WORK REQUIRED
From the line that holds "Open the browser Extensions puzzle icon" down to the last line of the listing below, reproduce each line exactly and nothing more, omitting pictures.

THE DATA
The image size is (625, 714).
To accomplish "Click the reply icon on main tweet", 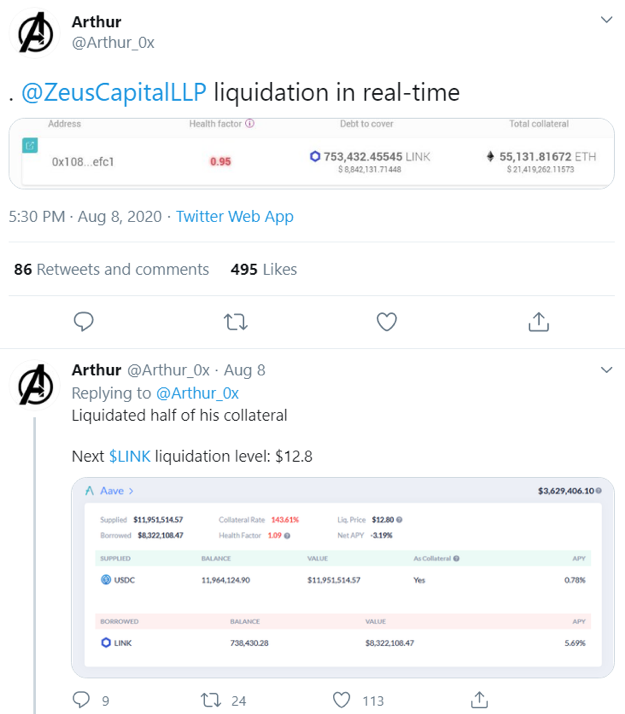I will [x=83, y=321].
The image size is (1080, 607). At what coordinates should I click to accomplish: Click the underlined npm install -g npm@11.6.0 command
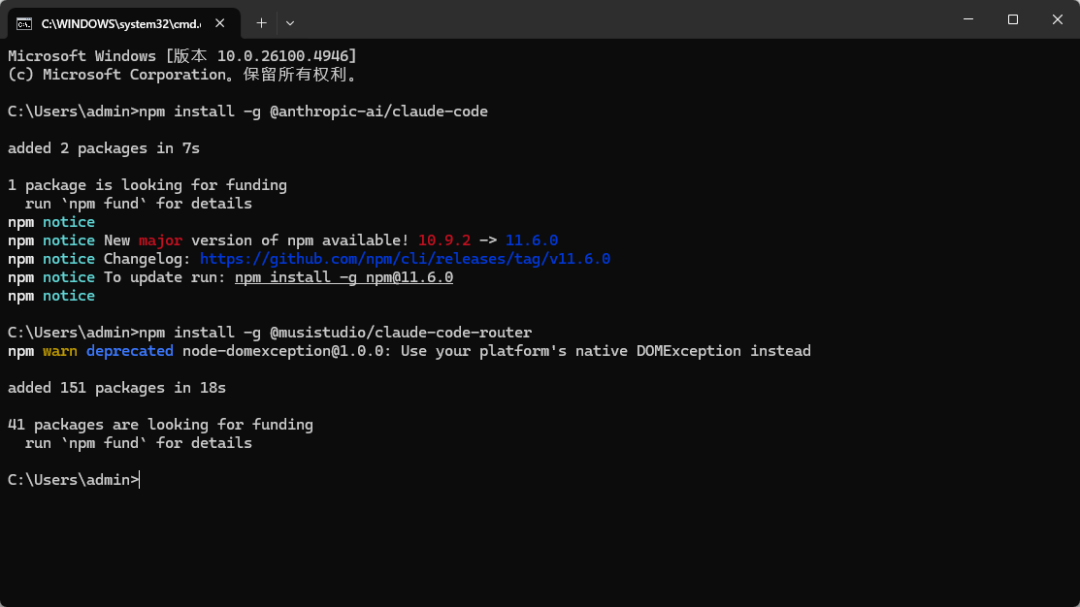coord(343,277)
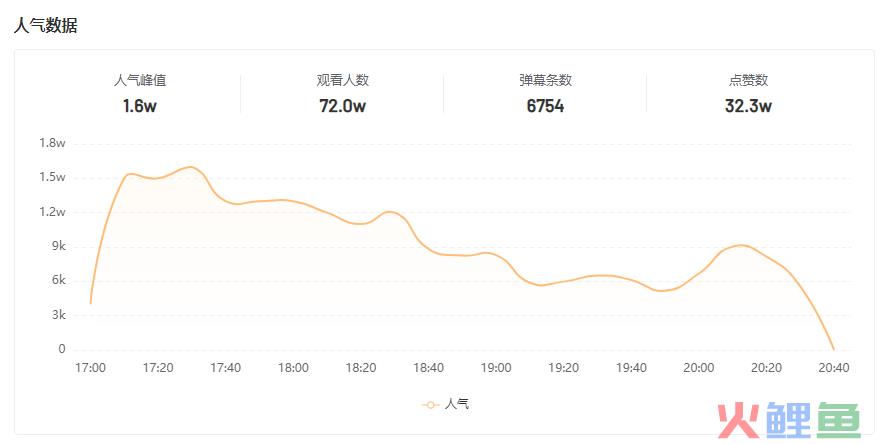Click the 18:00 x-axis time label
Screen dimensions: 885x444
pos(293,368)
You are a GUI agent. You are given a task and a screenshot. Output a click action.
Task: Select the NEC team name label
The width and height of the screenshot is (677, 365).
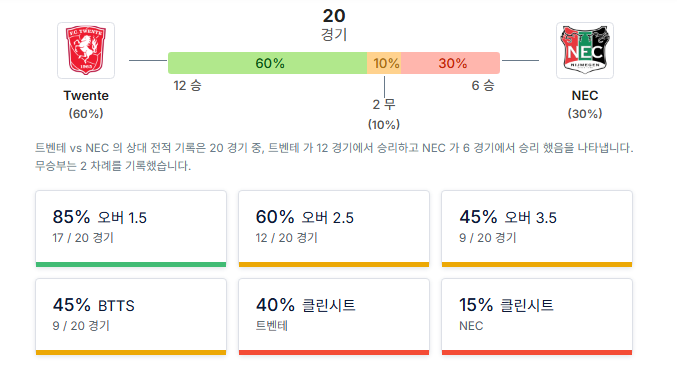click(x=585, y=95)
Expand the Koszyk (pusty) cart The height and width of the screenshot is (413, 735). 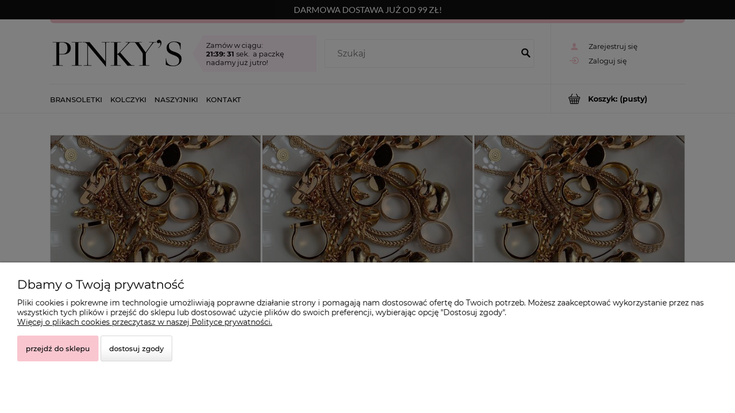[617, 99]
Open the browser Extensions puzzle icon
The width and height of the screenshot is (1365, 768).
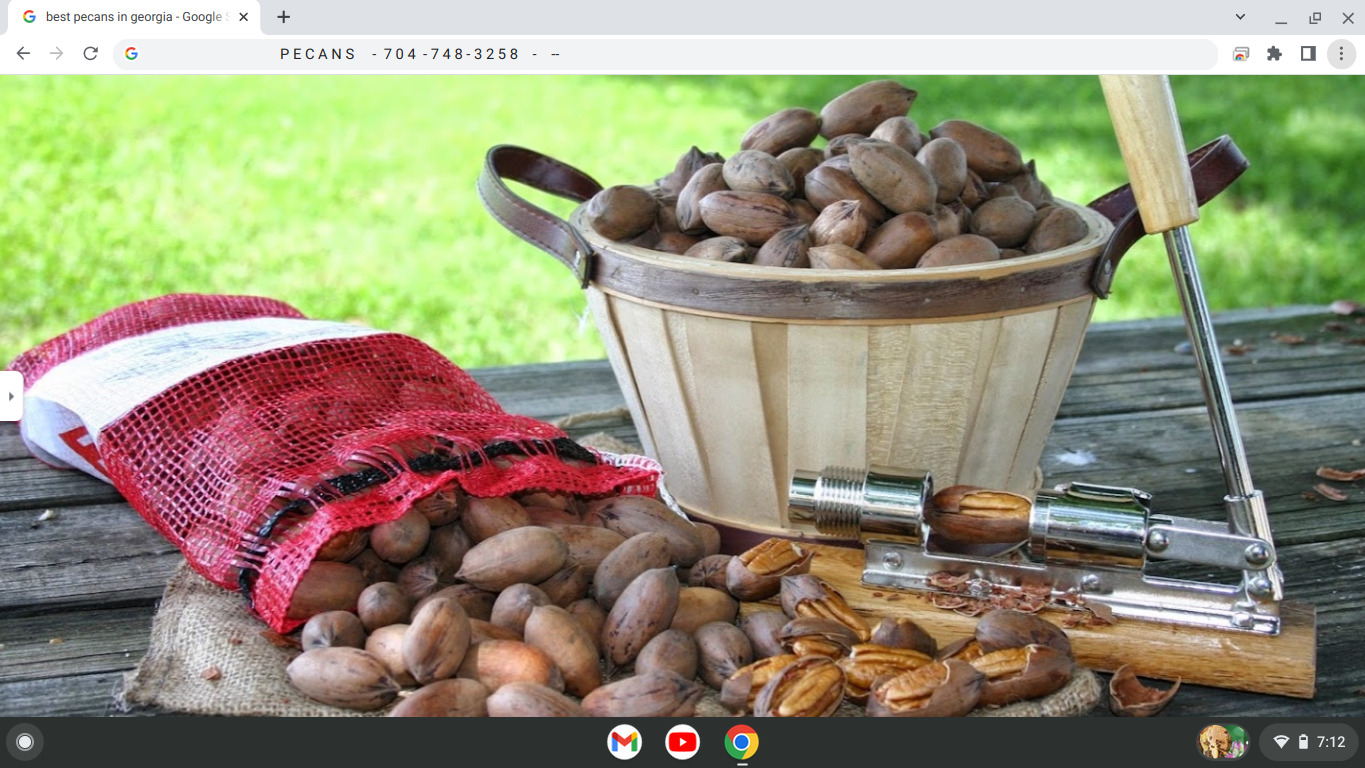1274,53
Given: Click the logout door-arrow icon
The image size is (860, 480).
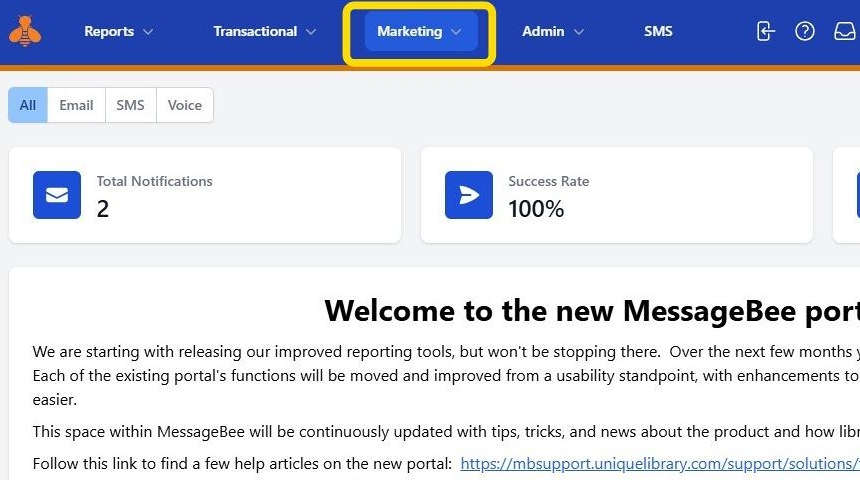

RESPONSE
Open the browser Extensions puzzle icon
The width and height of the screenshot is (1365, 768).
1274,53
Given: Click the logout door-arrow icon
The image size is (860, 480).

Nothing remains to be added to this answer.